AIM OF THE EXERCISE: Below are lines of data; restate word for word those running from the line containing "Where should I" to the line containing "The width and height of the screenshot is (1168, 616).", inclusive, and no others.

Collection entries:
+++

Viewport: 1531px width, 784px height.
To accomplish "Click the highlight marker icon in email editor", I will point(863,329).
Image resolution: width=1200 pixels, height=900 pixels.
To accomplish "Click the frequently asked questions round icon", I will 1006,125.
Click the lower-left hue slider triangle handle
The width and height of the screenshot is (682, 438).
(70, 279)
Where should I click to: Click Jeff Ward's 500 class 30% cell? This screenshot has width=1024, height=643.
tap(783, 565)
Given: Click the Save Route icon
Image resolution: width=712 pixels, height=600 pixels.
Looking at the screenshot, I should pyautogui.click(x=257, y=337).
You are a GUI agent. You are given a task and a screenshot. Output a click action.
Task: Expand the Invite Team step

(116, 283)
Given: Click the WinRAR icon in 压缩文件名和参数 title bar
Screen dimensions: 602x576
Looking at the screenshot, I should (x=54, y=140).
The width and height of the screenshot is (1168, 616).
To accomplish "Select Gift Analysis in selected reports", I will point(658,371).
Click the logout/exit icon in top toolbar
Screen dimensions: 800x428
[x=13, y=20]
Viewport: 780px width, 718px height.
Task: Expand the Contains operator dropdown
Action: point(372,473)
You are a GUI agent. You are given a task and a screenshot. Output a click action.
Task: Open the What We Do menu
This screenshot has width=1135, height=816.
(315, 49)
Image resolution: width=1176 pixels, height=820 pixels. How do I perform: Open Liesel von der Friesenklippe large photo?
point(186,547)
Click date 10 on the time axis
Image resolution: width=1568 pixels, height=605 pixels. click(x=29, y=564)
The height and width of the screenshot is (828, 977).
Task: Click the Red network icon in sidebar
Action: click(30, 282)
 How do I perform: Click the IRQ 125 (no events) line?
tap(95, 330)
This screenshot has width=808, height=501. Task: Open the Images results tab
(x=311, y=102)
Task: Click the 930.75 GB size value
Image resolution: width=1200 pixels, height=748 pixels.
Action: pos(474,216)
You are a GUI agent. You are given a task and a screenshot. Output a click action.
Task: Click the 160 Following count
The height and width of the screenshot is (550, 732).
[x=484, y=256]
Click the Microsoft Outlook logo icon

+++

FINISHED EXERCISE:
Where should I click to: Click Jeff Ward's 500 class 30% cell? This screenshot has width=1024, height=643.
tap(783, 565)
Given: Click the Save Route icon
Image resolution: width=712 pixels, height=600 pixels.
Looking at the screenshot, I should pyautogui.click(x=257, y=337).
You are a GUI agent. You are given a task and a screenshot. Output a click action.
Task: Expand the Invite Team step

(116, 283)
Given: Click the WinRAR icon in 压缩文件名和参数 title bar
Screen dimensions: 602x576
Looking at the screenshot, I should (x=54, y=140).
The width and height of the screenshot is (1168, 616).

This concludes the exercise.